> Task instructions
Find each line of the entries with the string "will", please, and copy it.

> The data
==============================

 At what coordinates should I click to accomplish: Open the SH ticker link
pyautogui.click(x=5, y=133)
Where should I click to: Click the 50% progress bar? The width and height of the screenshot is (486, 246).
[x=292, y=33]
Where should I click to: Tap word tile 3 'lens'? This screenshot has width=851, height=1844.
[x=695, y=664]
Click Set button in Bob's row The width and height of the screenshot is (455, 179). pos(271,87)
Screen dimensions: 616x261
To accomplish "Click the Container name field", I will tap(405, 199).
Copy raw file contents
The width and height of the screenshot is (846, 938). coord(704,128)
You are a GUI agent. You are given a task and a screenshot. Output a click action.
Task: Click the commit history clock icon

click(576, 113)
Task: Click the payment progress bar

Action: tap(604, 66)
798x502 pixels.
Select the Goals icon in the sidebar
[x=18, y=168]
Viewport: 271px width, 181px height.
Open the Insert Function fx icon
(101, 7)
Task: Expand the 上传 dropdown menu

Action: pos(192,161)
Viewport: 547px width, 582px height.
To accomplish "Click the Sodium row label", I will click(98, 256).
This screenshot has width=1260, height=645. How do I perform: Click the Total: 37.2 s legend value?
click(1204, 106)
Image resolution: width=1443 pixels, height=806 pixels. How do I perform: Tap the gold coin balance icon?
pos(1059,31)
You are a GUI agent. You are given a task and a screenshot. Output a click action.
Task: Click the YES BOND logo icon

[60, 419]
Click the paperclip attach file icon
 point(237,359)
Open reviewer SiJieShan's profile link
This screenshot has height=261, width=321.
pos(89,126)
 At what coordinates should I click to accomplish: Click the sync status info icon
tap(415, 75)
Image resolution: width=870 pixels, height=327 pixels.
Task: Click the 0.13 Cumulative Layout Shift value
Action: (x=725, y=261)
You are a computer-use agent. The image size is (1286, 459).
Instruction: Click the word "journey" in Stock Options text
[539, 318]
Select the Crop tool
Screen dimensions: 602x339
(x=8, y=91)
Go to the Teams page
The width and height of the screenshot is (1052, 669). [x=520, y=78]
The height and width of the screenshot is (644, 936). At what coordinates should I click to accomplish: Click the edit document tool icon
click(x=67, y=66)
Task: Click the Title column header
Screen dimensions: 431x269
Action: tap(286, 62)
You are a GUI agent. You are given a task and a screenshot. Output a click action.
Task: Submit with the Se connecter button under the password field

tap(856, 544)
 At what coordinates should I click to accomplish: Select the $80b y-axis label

==============================

> Response
To accomplish "Click the Container name field", I will tap(405, 199).
To accomplish "Click the Sodium row label", I will click(98, 256).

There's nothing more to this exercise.